▸ **What you should do**: Please copy out the lines from the one containing "For every named" through the one containing "About us in English (474, 1087)", including both, and reproduce each one without any change.

▸ **Data listing**:
* start *
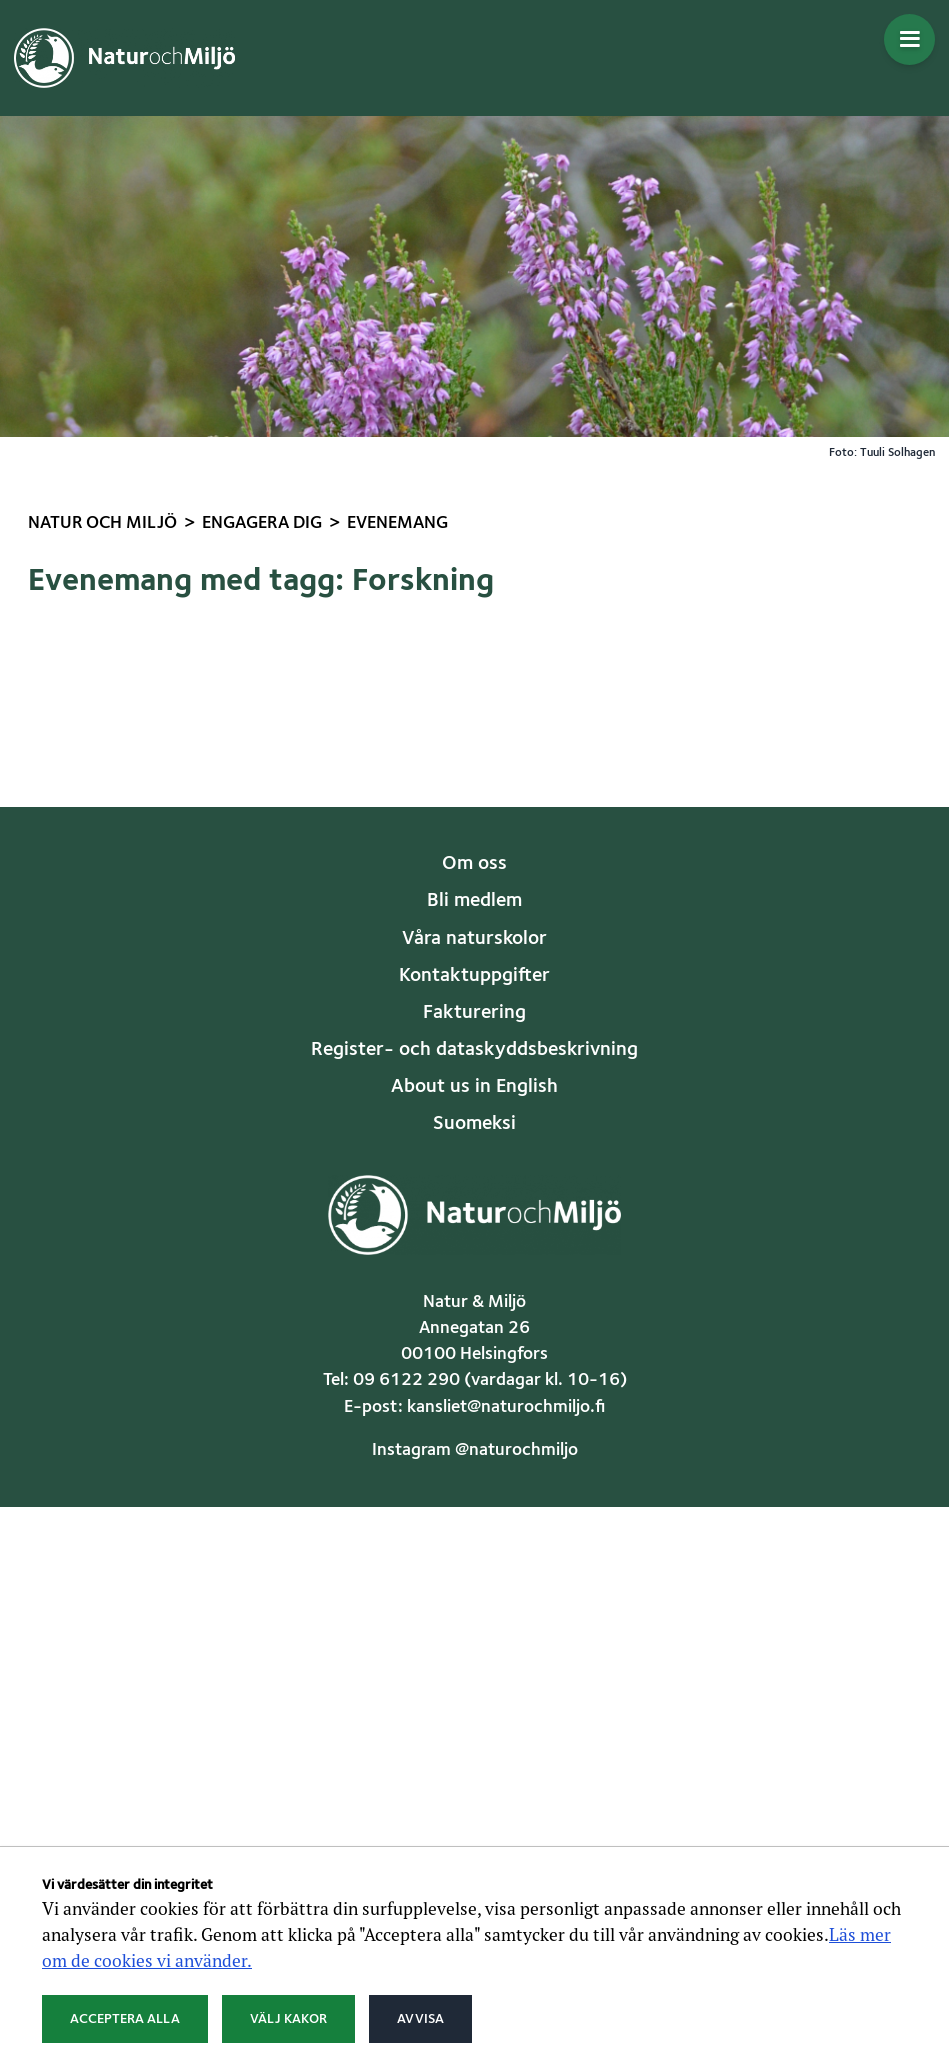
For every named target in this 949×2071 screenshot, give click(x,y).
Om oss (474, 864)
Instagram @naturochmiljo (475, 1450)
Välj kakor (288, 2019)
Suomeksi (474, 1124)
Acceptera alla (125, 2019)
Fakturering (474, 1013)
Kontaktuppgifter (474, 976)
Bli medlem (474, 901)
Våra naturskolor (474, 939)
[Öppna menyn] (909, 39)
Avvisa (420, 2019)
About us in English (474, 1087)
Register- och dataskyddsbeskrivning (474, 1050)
* end *
* start *
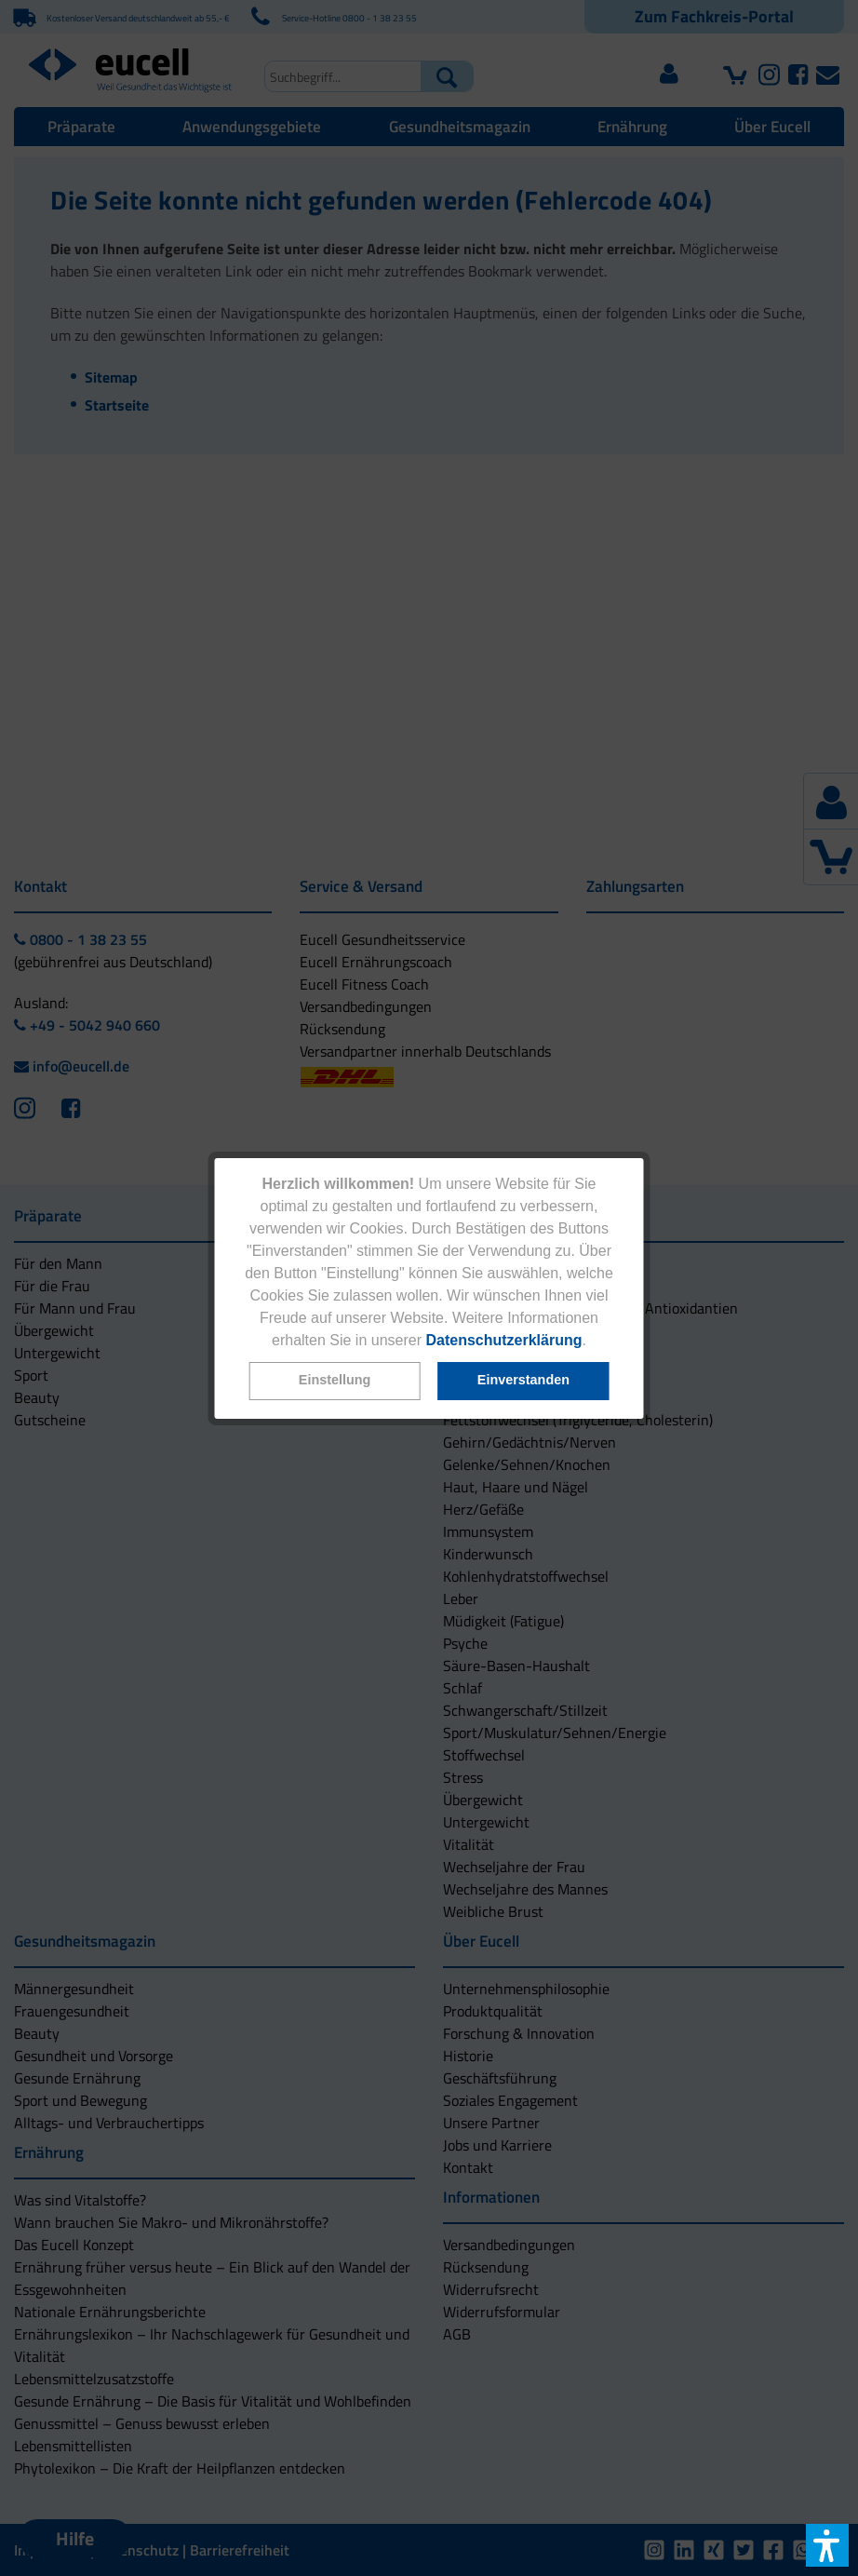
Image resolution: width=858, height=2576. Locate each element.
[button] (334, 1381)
* end *
▸ **Output below**:
For every named target in this 949×2071 screenshot, give click(x,y).
Om oss (474, 864)
Instagram @naturochmiljo (475, 1450)
Välj kakor (288, 2019)
Suomeksi (474, 1124)
Acceptera alla (125, 2019)
Fakturering (474, 1013)
Kontaktuppgifter (474, 976)
Bli medlem (474, 901)
Våra naturskolor (474, 939)
[Öppna menyn] (909, 39)
Avvisa (420, 2019)
About us in English (474, 1087)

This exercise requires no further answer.